▶ **Written request**
Update the rows below, replacing every "GUI agent" with "screen agent" and keeping everything else unchanged.

▶ **Entries provided**

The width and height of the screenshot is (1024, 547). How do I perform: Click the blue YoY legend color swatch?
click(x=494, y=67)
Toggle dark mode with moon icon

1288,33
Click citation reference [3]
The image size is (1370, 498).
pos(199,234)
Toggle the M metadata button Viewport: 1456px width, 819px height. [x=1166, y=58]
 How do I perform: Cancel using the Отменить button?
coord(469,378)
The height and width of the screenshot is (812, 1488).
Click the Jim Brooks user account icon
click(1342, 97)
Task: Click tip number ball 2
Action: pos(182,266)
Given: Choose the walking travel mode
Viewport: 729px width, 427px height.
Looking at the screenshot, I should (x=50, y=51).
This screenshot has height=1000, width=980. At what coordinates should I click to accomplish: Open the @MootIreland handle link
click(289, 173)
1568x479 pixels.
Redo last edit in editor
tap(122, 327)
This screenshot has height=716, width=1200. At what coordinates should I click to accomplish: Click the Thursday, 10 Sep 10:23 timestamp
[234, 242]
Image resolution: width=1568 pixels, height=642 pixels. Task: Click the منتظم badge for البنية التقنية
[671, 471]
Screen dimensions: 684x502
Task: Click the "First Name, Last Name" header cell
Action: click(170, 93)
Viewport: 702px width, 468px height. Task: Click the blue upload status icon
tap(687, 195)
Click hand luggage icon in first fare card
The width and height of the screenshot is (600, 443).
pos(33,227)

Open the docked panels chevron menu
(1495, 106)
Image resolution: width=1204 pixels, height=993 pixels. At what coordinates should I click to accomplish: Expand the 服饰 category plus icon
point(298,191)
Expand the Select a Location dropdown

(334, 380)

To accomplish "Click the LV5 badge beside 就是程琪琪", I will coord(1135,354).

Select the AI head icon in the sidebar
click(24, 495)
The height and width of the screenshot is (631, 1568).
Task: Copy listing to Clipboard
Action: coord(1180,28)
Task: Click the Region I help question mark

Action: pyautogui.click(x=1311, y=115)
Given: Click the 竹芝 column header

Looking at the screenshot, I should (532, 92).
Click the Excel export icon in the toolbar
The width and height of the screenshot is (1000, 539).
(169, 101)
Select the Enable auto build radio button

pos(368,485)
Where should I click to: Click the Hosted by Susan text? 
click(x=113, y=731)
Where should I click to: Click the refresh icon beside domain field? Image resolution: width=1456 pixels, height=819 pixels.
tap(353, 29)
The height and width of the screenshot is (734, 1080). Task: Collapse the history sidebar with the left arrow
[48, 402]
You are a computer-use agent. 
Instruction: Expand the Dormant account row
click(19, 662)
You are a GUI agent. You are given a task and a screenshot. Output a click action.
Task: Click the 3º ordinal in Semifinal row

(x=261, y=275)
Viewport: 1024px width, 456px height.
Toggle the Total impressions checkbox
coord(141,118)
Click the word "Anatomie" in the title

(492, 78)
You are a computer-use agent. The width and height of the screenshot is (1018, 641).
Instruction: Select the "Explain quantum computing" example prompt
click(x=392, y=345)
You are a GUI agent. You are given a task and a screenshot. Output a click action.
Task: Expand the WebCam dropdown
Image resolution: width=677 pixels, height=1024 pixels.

▶ **Result of the task**
The width and height of the screenshot is (1024, 547). How do I perform: Click the blue YoY legend color swatch?
click(x=494, y=67)
Toggle dark mode with moon icon

1288,33
Click citation reference [3]
The image size is (1370, 498).
pos(199,234)
Toggle the M metadata button Viewport: 1456px width, 819px height. [x=1166, y=58]
 How do I perform: Cancel using the Отменить button?
coord(469,378)
The height and width of the screenshot is (812, 1488).
Click the Jim Brooks user account icon
click(1342, 97)
Task: Click tip number ball 2
Action: pos(182,266)
Given: Choose the walking travel mode
Viewport: 729px width, 427px height.
Looking at the screenshot, I should (x=50, y=51).
This screenshot has height=1000, width=980. At what coordinates should I click to accomplish: Open the @MootIreland handle link
click(289, 173)
1568x479 pixels.
Redo last edit in editor
tap(122, 327)
This screenshot has height=716, width=1200. At what coordinates should I click to accomplish: Click the Thursday, 10 Sep 10:23 timestamp
[234, 242]
Image resolution: width=1568 pixels, height=642 pixels. Task: Click the منتظم badge for البنية التقنية
[671, 471]
Screen dimensions: 684x502
Task: Click the "First Name, Last Name" header cell
Action: click(170, 93)
Viewport: 702px width, 468px height. Task: Click the blue upload status icon
tap(687, 195)
Click hand luggage icon in first fare card
The width and height of the screenshot is (600, 443).
pos(33,227)

Open the docked panels chevron menu
(1495, 106)
Image resolution: width=1204 pixels, height=993 pixels. At what coordinates should I click to accomplish: Expand the 服饰 category plus icon
point(298,191)
Expand the Select a Location dropdown

(334, 380)

To accomplish "Click the LV5 badge beside 就是程琪琪", I will coord(1135,354).

Select the AI head icon in the sidebar
click(24, 495)
The height and width of the screenshot is (631, 1568).
Task: Copy listing to Clipboard
Action: coord(1180,28)
Task: Click the Region I help question mark

Action: pyautogui.click(x=1311, y=115)
Given: Click the 竹芝 column header

Looking at the screenshot, I should (532, 92).
Click the Excel export icon in the toolbar
The width and height of the screenshot is (1000, 539).
(169, 101)
Select the Enable auto build radio button

pos(368,485)
Where should I click to: Click the Hosted by Susan text? 
click(x=113, y=731)
Where should I click to: Click the refresh icon beside domain field? Image resolution: width=1456 pixels, height=819 pixels.
tap(353, 29)
The height and width of the screenshot is (734, 1080). Task: Collapse the history sidebar with the left arrow
[48, 402]
You are a computer-use agent. 
Instruction: Expand the Dormant account row
click(19, 662)
You are a screen agent. You are given a task and a screenshot. Output a click action.
Task: Click the 3º ordinal in Semifinal row

(x=261, y=275)
Viewport: 1024px width, 456px height.
Toggle the Total impressions checkbox
coord(141,118)
Click the word "Anatomie" in the title

(492, 78)
You are a computer-use agent. The width and height of the screenshot is (1018, 641).
Instruction: Select the "Explain quantum computing" example prompt
click(x=392, y=345)
You are a screen agent. You are given a task and a screenshot. Output a click action.
Task: Expand the WebCam dropdown
Image resolution: width=677 pixels, height=1024 pixels.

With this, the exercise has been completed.